# Natural stacks



## PatchonGSD (Jun 27, 2012)

Hoping these are good enough lol


----------



## 1sttimeforgsd (Jul 29, 2010)

Just wanted to say that I think he is a very handsome boy. :wub:


----------



## ponyfarm (Apr 11, 2010)

I will give you what it was like at the show..But, my critique is very novice. Nice young male of average bone, nice dark mask , body of average pigment, nice angulation behind, flat withered, slight weak back, probably moves on forehand. Straight in front, nice lenght of croup, low tail set. Nice , long tail. Overall, presents a nice picture.. ..and we all know he has a nice temperament and is well -loved. 

So, hopefully you are not offended.! I am just learning, and could be way off base, but I know you are just dying for someone to critique him. He makes a very handsome dog! The things I pointed out are what the judges use to make key critiques on their conformation to keep the breed looking its best!


----------



## Todd (Sep 6, 2004)

Absolutely no knowledge of judging, but he is a great looking guy!!!


----------



## x11 (Jan 1, 2012)

looks a LOT like my dog so what else can i say but perfect.


----------



## msvette2u (Mar 20, 2006)

He looks like a whole new dog


----------



## PatchonGSD (Jun 27, 2012)

Awe thank you guys for the nice compliments! 




ponyfarm said:


> I will give you what it was like at the show..But, my critique is very novice. Nice young male of average bone, nice dark mask , body of average pigment, nice angulation behind, flat withered, slight weak back, probably moves on forehand. Straight in front, nice lenght of croup, low tail set. Nice , long tail. Overall, presents a nice picture.. ..and we all know he has a nice temperament and is well -loved.
> 
> So, hopefully you are not offended.! I am just learning, and could be way off base, but I know you are just dying for someone to critique him. He makes a very handsome dog! The things I pointed out are what the judges use to make key critiques on their conformation to keep the breed looking its best!

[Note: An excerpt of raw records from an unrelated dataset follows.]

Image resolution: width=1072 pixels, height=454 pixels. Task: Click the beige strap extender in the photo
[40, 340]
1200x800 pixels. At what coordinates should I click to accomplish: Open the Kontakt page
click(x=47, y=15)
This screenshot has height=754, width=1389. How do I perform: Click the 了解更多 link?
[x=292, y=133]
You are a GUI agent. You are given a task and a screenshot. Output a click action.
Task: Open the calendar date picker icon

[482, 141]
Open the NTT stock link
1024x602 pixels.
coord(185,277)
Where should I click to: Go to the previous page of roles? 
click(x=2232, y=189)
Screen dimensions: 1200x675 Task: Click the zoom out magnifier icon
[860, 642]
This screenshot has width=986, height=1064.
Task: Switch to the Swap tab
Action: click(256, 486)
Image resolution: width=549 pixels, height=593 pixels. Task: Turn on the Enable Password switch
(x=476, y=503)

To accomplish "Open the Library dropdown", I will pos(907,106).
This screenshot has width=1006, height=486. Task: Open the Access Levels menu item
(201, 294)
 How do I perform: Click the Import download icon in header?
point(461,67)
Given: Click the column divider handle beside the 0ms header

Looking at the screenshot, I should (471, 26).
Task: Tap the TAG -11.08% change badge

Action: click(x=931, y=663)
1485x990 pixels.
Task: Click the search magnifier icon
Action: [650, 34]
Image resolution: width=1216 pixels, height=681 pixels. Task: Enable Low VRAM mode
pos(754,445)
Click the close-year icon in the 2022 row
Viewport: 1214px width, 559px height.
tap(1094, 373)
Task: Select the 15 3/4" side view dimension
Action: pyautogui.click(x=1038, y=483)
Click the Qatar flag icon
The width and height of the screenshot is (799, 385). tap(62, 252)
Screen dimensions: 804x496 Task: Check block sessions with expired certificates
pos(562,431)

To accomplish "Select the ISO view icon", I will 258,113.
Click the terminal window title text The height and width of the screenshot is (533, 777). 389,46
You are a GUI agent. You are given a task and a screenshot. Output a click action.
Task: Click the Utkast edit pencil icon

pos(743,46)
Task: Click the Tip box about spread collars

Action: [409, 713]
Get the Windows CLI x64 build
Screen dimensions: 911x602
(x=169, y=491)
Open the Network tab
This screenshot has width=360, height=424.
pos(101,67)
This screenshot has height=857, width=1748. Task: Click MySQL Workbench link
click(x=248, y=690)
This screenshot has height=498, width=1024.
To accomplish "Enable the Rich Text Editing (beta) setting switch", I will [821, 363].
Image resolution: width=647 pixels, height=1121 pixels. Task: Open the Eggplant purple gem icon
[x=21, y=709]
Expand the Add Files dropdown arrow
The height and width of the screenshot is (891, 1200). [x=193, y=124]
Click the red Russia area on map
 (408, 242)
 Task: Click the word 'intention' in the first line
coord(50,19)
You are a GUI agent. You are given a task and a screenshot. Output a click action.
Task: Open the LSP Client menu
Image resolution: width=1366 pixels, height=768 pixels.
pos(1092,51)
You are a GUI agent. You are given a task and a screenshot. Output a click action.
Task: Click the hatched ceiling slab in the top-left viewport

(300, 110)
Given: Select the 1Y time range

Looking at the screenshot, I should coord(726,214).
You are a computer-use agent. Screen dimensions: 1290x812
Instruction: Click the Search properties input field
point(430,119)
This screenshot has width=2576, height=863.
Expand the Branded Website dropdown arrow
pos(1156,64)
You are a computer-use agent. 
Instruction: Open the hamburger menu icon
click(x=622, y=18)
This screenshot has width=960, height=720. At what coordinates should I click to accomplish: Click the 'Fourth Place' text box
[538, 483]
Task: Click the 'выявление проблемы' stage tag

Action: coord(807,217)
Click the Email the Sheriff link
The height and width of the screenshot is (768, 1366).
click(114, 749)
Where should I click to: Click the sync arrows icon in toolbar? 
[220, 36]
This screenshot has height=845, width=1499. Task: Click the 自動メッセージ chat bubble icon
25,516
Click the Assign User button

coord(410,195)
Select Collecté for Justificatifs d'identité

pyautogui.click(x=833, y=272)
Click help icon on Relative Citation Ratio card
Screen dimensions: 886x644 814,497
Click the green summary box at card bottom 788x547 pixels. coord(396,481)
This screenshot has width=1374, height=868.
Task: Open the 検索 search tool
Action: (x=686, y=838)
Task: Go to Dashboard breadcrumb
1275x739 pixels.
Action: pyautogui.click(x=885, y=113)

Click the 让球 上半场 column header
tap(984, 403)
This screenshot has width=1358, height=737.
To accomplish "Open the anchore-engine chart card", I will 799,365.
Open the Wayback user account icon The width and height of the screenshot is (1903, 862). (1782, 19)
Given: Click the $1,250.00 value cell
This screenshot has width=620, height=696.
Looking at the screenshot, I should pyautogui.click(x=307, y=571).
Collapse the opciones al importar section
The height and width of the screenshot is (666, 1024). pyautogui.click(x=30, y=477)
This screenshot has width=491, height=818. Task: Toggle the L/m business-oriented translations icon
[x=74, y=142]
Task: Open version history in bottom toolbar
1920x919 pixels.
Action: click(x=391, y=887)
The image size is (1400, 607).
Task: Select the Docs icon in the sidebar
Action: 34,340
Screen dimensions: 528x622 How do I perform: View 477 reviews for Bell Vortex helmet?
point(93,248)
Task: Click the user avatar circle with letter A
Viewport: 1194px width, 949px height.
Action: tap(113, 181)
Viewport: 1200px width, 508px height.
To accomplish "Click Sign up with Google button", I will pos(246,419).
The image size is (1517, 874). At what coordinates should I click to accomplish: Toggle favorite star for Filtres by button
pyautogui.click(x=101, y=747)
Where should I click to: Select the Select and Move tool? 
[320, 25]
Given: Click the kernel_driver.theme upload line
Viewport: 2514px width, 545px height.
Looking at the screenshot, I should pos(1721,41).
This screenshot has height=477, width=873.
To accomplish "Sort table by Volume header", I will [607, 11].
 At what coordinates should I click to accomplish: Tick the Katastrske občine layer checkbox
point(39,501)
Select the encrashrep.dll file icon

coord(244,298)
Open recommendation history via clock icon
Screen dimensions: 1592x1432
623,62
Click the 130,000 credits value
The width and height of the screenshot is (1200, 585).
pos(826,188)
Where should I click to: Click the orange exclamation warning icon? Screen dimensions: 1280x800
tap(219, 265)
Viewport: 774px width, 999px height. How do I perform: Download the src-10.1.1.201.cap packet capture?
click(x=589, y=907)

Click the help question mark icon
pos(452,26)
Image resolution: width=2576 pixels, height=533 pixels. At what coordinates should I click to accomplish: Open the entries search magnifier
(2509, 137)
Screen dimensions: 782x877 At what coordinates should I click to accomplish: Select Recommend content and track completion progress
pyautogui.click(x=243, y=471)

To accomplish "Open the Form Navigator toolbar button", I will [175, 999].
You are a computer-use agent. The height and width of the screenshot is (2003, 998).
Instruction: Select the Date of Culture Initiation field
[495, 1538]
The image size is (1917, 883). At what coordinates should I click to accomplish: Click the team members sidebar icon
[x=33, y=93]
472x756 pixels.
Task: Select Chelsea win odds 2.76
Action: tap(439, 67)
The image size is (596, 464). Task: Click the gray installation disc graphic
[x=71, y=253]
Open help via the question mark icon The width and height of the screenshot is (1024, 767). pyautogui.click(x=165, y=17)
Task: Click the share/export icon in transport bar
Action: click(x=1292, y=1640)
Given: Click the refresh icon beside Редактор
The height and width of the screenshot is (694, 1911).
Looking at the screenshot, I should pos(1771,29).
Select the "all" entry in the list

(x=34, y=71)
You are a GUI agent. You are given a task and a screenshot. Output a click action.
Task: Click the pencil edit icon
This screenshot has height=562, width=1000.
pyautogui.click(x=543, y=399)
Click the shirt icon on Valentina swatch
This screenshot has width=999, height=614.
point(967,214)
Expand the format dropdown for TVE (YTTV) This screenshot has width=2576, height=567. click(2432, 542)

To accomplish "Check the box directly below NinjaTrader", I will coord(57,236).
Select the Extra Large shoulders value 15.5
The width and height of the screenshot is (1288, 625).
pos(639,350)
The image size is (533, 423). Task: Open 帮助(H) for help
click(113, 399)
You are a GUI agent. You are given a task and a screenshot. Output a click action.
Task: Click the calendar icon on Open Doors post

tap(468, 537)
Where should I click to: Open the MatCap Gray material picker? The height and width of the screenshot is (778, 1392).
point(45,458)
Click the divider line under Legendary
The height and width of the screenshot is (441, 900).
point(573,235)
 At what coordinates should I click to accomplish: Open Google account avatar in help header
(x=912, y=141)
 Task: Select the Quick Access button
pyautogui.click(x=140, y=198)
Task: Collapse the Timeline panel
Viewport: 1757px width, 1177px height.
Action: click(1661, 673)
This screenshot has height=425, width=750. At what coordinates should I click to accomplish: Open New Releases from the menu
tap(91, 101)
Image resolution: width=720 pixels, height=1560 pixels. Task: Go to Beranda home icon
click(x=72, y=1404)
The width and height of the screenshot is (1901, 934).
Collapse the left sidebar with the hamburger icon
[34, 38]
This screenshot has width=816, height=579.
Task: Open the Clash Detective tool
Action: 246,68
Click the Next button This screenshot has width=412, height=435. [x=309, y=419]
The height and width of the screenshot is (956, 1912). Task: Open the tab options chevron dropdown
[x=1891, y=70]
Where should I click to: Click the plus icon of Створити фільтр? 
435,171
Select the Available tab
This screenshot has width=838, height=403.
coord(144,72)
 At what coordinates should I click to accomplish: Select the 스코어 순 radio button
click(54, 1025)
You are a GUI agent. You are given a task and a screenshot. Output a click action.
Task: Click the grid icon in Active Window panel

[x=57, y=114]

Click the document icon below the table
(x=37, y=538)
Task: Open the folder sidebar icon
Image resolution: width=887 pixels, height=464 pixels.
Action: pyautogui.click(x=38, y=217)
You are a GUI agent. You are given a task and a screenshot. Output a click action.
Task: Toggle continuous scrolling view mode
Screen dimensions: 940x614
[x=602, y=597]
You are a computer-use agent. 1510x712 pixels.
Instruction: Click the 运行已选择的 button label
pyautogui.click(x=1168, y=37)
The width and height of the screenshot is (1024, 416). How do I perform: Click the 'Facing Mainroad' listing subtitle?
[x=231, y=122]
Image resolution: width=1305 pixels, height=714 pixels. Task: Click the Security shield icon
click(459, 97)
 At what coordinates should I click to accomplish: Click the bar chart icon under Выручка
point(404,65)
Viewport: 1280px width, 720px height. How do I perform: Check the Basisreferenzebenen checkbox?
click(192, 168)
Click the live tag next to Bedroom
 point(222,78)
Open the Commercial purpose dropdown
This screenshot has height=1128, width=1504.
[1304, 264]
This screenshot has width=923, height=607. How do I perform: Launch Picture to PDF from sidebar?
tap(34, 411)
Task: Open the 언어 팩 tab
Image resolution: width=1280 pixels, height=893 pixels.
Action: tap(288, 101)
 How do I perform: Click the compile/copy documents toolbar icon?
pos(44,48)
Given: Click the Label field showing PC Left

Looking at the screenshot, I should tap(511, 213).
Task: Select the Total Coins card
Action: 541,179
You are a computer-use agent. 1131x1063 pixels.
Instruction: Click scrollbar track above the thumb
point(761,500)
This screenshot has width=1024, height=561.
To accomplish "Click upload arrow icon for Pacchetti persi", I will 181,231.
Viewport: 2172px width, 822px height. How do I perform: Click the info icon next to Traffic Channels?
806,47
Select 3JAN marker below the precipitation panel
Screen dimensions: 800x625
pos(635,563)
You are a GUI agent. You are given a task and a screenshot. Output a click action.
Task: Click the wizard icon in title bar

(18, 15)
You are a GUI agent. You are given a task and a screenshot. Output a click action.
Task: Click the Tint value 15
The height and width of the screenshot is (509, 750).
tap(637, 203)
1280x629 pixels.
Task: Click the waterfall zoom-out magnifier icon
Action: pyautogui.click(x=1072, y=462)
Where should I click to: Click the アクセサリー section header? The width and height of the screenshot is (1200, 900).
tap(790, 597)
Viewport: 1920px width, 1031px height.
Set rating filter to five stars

Haha yes, it has been killing me that I haven't been able to get a good critique on him. I'm trying to learn, too. I agree with you about the weak back, but I cant figure why. Is it a little to long? Thats what I'm thinking. 
His color is actually hard to get on camera. He always looks more "gray" when in person, the gray is black. I guess its because he has a light undercoat. Here's a picture that sort of shows his color a little better...
Thank you for your critique!


----------



## PatchonGSD (Jun 27, 2012)

Anyone else?


----------



## lhczth (Apr 5, 2000)

I will try to remember to look again either later or tomorrow. I am dealing with a migraine.


----------



## PatchonGSD (Jun 27, 2012)

Oh no. Hope you feel better soon.


----------



## lorihd (Nov 30, 2011)

very handsome boy, love his head .


----------



## lhczth (Apr 5, 2000)

High withers, dips behind the withers, croup is slightly steep and should be longer. Sufficient angulation front and rear, upper arm should be longer. Hard to see his feet the way he is standing. I would like to see a better head and stronger lower jaw. Eyes could be darker. Color is OK.


----------



## PatchonGSD (Jun 27, 2012)

lhczth said:


> High withers, dips behind the withers, croup is slightly steep and should be longer. Sufficient angulation front and rear, upper arm should be longer. Hard to see his feet the way he is standing. I would like to see a better head and stronger lower jaw. Eyes could be darker. Color is OK.


Thank you!! 

Any idea what causes that dip behind his withers? Here is another picture where you can see his feet.


----------



## robk (Jun 16, 2011)

PatchonGSD said:


> Thank you!!
> 
> *Any idea what causes that dip behind his withers?* Here is another picture where you can see his feet.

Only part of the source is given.